Is there a cache volume on Nomad clients?

Hi,
I’m experiencing an unexpected behavior on shared volumes.
We have :

  • A Nomad cluster (Version 1.1.1) with 3 master and N clients
  • A GlusterFS cluster with 3 nodes (up to date)
  • Jobs with 3 tasks (an HTTP API, a webserver and a PostGreSQL database)
    We mount a GlusterFS client on each Nomad client in order to share the volume to database container (and ensure stateful workload).

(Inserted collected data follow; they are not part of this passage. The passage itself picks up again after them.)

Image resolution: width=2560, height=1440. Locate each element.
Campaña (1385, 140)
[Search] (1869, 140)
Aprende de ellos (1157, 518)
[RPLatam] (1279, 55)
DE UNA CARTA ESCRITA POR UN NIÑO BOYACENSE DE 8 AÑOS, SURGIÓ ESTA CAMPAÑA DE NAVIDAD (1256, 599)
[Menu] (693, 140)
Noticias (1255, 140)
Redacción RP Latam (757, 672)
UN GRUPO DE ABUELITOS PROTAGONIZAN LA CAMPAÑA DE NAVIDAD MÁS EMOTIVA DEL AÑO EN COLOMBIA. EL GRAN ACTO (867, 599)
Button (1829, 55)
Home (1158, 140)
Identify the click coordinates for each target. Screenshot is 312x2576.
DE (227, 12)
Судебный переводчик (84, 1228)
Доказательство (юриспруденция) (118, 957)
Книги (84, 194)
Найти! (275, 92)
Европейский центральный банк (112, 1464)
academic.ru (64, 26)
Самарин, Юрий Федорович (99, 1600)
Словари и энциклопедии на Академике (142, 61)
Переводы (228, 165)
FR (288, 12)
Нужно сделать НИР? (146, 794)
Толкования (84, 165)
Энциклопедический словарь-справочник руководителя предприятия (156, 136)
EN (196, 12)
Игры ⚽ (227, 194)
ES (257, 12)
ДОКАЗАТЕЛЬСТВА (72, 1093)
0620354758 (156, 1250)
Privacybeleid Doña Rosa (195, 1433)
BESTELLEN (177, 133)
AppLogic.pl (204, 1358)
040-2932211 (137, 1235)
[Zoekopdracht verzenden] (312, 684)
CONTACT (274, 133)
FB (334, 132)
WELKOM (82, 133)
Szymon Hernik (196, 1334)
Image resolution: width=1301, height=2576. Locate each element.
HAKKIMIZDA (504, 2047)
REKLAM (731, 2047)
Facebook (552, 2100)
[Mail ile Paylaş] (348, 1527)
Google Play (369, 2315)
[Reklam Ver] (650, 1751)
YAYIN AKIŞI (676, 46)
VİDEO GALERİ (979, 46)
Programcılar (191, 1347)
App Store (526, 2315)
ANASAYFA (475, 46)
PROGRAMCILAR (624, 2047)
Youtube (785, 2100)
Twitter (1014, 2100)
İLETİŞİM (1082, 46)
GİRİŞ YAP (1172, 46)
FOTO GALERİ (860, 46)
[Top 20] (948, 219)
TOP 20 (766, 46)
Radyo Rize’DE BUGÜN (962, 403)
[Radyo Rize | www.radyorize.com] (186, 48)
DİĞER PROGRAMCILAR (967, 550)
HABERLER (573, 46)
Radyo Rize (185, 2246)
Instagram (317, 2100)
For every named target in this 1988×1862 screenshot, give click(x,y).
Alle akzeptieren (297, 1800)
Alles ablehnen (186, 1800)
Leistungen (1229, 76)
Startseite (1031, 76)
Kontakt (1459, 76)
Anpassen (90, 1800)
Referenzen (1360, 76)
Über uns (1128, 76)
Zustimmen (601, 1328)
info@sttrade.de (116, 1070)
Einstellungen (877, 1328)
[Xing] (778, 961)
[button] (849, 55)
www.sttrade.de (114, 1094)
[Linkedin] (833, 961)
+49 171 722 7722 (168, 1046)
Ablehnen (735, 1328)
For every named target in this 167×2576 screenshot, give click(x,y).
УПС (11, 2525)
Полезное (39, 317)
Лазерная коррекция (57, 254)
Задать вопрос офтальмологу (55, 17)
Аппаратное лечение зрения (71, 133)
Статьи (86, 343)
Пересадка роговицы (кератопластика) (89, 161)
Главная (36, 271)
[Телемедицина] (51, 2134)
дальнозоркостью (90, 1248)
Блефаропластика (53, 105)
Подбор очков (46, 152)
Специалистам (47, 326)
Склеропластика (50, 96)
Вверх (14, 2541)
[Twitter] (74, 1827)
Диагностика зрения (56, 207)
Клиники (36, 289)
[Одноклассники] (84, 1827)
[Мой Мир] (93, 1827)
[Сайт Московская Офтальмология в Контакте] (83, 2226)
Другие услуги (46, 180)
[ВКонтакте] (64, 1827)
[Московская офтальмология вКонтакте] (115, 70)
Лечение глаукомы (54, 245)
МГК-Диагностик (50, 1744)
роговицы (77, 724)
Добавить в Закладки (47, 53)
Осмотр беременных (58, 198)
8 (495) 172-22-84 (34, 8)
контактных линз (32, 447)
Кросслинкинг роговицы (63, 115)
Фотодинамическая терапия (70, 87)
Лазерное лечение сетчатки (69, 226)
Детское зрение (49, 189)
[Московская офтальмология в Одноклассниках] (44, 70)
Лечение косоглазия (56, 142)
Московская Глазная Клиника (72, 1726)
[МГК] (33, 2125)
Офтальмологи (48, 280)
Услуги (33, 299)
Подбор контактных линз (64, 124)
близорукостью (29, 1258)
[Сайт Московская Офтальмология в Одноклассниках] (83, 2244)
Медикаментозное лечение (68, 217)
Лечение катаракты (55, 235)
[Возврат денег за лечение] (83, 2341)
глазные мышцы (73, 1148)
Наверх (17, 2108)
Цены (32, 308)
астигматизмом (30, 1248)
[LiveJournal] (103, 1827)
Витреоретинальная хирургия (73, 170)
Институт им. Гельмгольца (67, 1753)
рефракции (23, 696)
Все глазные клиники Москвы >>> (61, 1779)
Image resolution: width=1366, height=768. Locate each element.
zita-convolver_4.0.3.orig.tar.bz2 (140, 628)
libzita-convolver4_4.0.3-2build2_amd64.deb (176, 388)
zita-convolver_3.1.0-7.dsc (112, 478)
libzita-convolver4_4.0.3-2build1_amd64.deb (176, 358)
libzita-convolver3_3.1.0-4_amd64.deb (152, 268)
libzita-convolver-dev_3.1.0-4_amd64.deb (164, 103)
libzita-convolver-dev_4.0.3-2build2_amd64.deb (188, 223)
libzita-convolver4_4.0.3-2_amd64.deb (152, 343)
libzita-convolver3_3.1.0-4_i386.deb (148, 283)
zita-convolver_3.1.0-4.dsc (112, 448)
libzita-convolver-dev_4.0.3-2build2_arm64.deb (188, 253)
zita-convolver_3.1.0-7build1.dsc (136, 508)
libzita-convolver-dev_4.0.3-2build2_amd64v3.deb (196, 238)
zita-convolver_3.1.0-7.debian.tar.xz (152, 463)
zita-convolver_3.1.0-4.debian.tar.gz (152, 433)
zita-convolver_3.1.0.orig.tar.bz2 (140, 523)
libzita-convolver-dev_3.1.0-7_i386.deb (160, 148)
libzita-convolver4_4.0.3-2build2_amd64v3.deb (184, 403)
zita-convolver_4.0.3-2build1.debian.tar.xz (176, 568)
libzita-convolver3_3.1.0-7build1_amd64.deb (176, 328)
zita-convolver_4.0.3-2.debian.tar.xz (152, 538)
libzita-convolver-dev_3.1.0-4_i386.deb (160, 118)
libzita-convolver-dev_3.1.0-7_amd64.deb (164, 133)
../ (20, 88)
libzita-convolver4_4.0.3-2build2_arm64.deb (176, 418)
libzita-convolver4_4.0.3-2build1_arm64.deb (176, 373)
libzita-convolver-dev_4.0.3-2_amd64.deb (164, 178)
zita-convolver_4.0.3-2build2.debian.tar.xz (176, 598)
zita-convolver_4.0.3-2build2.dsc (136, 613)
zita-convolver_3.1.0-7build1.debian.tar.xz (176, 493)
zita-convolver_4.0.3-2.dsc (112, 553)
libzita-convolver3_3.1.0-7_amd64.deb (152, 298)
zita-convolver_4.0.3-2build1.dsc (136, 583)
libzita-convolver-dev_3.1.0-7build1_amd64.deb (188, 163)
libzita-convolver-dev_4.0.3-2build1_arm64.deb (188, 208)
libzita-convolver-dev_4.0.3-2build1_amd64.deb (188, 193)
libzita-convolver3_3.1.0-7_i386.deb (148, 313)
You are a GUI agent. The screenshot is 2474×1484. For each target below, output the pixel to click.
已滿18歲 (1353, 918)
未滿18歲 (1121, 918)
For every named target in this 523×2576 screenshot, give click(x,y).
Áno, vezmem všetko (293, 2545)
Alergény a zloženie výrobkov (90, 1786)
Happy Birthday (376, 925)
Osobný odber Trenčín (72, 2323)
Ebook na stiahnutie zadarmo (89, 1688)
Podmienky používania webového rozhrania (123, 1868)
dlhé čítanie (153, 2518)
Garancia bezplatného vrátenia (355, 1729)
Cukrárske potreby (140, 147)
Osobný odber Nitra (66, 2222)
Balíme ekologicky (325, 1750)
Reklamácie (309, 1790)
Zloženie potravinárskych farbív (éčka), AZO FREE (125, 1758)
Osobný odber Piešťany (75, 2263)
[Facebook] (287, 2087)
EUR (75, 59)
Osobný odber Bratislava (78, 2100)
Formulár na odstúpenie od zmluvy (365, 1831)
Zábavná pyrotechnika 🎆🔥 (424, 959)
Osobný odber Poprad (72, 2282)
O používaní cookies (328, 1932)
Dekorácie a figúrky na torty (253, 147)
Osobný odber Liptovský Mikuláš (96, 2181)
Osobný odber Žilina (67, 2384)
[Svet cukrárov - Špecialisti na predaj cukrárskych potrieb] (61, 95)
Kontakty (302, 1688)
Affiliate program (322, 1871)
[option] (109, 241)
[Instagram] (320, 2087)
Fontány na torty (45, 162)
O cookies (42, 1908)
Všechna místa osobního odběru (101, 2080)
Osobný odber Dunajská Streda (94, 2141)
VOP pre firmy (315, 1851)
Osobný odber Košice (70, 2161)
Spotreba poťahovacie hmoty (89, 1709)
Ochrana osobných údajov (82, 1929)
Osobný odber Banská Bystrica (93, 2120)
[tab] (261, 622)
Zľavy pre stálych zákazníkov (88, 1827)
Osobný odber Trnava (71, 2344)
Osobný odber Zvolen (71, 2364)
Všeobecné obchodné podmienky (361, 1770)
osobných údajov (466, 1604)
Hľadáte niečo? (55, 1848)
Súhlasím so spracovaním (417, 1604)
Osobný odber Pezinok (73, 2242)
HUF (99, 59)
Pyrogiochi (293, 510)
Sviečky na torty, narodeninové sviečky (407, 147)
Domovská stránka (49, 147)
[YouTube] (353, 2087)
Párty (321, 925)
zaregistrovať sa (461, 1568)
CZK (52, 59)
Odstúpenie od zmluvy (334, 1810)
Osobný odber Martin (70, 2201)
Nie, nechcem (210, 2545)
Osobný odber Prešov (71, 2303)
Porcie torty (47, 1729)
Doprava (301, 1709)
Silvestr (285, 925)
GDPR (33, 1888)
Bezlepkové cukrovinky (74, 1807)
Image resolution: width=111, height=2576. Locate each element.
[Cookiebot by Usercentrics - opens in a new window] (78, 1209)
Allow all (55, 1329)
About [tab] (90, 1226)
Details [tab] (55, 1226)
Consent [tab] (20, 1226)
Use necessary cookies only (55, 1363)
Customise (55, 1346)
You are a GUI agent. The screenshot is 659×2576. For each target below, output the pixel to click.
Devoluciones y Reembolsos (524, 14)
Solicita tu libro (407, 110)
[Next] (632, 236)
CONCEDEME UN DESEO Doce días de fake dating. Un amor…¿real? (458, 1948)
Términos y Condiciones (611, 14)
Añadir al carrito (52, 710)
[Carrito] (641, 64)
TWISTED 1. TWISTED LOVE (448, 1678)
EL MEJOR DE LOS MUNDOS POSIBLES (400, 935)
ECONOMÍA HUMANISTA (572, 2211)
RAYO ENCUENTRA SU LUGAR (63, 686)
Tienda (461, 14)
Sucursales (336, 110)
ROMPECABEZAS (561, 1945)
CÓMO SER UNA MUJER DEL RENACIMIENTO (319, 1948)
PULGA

    Clients are also configured to use this volume :
# Nomad client configuration
client {
    enabled = true
    servers = ["..."]
  
    node_class = ""
    no_host_uuid = false
  
    max_kill_timeout = "30s"
    network_speed = 0
    cpu_total_compute = 0
    gc_interval = "1m"
    gc_disk_usage_threshold = 80
    gc_inode_usage_threshold = 70
    gc_parallel_destroys = 2
    reserved {
        cpu = 0
        memory = 0
        disk = 0
    }
    host_volume "my-data" {
        path = "/path/to/gluster/volume"
        read_only = false
    }
}
plugin "docker" {
    config {
        endpoint = "unix:///var/run/docker.sock"
        volumes {
            enabled = true
        }
    }
}
// Block Storage over GlusterFS
job "app" {
    datacenters = ["dc1"]
    type = "service"
            
    // Create a group that contains tasks
    group "app" {
        count = 1
        volume "app-volume-name" {
            type = "host"
            read_only = false
            source = "my-data"
        }
        
        //
        // Database task
        //
        task "database"  {
            lifecycle {
                hook = "prestart"
                sidecar = true
            }
            volume_mount {
                volume = "app-volume-name"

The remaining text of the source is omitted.